Pero cuál fue mi sorpresa que en 1993 Dios me
cambió el plan, pues, en la Semana Santa percibí su
llamado: “Si ya estás entregado a mi ¿porqué no hacerlo
en totalidad…?”. Esa noche no dormí nada y al día
siguiente fui al Sagrario a cuestionarle a Dios: “¿Porqué yo?,
si ya me habías aprobado el plan. Todo me funciona
de maravilla, soy feliz, no estoy huyendo del mundo porque
no me fue bien… ¿porqué? Yo había pensado que la
vocación era para los que no vivían felices o el
mundo no les atraía ¡pero a mí sí!”. Tuve la
gracia de que nuestro Fundador me ayudara en mi discernimiento
y él mismo supo explicarme mi vocación a la vida consagrada en el Regnum Christi: vivir la plenitud del
miembro del Regnum Christi. Ese verano me consagré dejando trabajo,
dinero, familia y un futuro prometedor… pero Dios me daba
todo. Me costó mucho pero Él me ayudó. “Las peores
dificultades vendrán después” me dijo mi director espiritual, y así
ha sido.

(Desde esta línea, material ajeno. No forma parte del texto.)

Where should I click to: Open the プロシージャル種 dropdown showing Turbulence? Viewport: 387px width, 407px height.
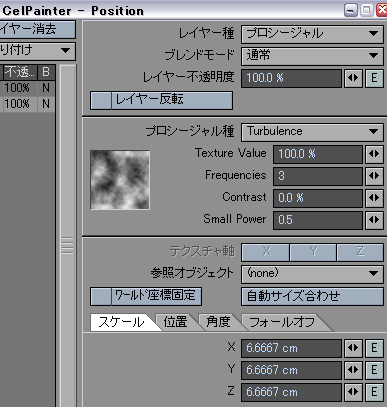pos(312,132)
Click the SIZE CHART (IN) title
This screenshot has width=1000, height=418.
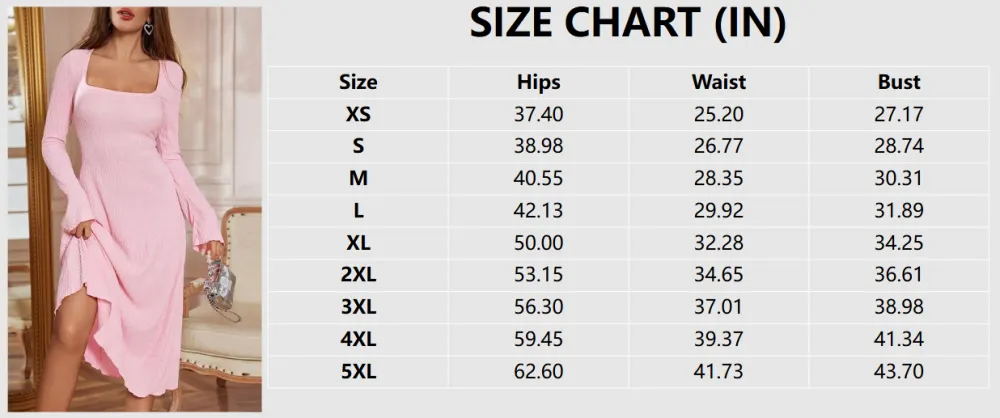(627, 25)
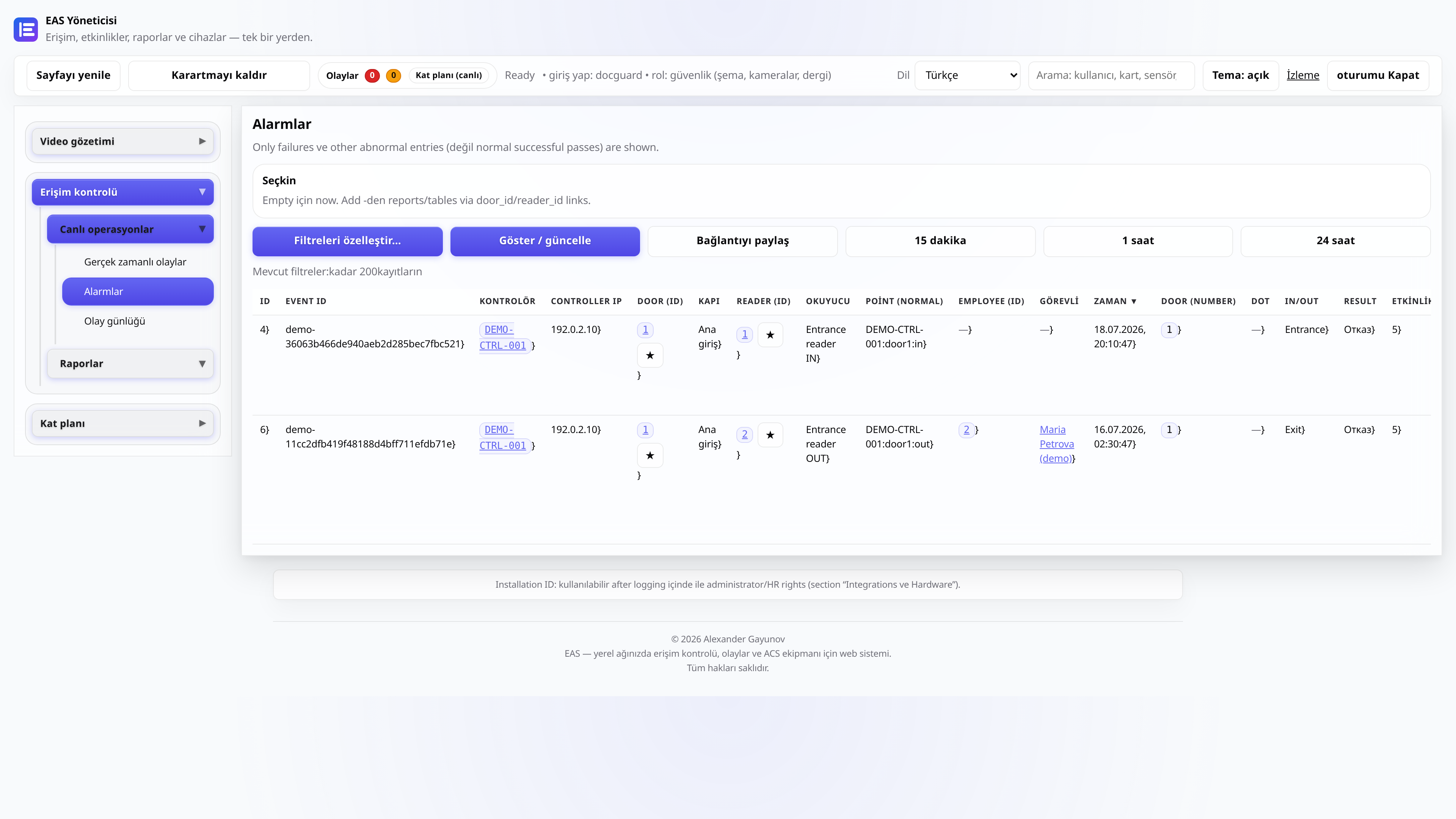Open Gerçek zamanlı olaylar menu item
1456x819 pixels.
click(135, 262)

Una entrega total, en donde lo esencial era,
según me dijo nuestro padre Fundador: “La disponibilidad plena a
la voluntad de Dios y la total disponibilidad en el
Movimiento”.
Desde entonces jamás he dudado: Soy plenamente feliz como laico
consagrado en el Regnum Christi. Entrando, colaboré en la organización
de la primera “Megamisión” en Semana Santa para 2000 jóvenes
en 1994. Ese mismo año, por iniciativa de nuestro padre
Fundador, impulsamos una obra que ayudaría a la evangelización de
México y Sudamérica, formando líderes católicos laicos, que se dedicaran
de tiempo completo a predicar: nosotros ayudábamos en su formación
y conseguíamos a través de donaciones un sueldo para pagarles
su salario. Hoy tenemos cientos de Evangelizadores de Tiempo Completo
y 35 mil catequistas trabajando al servicio de las diócesis
y de las parroquias de cuatro países. ¡Una obra de
Dios! Pude aplicar mi profesión exitosamente y hoy tenemos una
institución que trabaja profesionalmente en 5 países y cuenta con
más de 900 personas completamente dedicadas a la evangelización. Estos
12 años fueron sin duda una aventura pues Dios me
metió en muchos problemas para hacer crecer “Su” obra. Hicimos
de todo y siempre con mucha fe acompañada de mucha
cruz.
Dios me ha consentido mucho. He podido trabajar hombro a
hombro con el Fundador en estos 12 años. Los últimos
meses han sido especialmente cercanos y tuve la dicha de
saludar, junto con él, al Papa Juan Pablo II. Y
no sólo eso: el pasado 1 de octubre de 2005,
pude presentar al Papa Benedicto XVI, a los Evangelizadores de
Tiempo Completo y la vida consagrada seglar en el Regnum
Christi…
En medio de tanto trabajo terminé la maestría en Filosofía
y Diplomado en Ciencias del Matrimonio y la Familia. Ahora
estudio Teología y preparamos la fundación de Evangelizadores de Tiempo
Completo en Estados Unidos. A sus 85 años, nuestro padre
Fundador no ha parado en iniciativas. A mí me ha
enseñado a amar sin medida a la Iglesia y a
no reparar en nada para ayudarla. Vale la pena desgastarse
por la Iglesia. He aprendido en estos años que el
amor de Dios nos transforma si nos dejamos. Pero además,
quiere que transformemos a todos los que nos rodean.
Los consagrados
en el Movimiento Regnum Christi tenemos una misión muy especial:
ser punta de lanza para que la salvación de Cristo
lleguen a todos los rincones del mundo, a todos los
ambientes de la sociedad. Doy gracias a Dios por mi
familia legionaria y del Regnum Christi que me acompaña en
esta misión.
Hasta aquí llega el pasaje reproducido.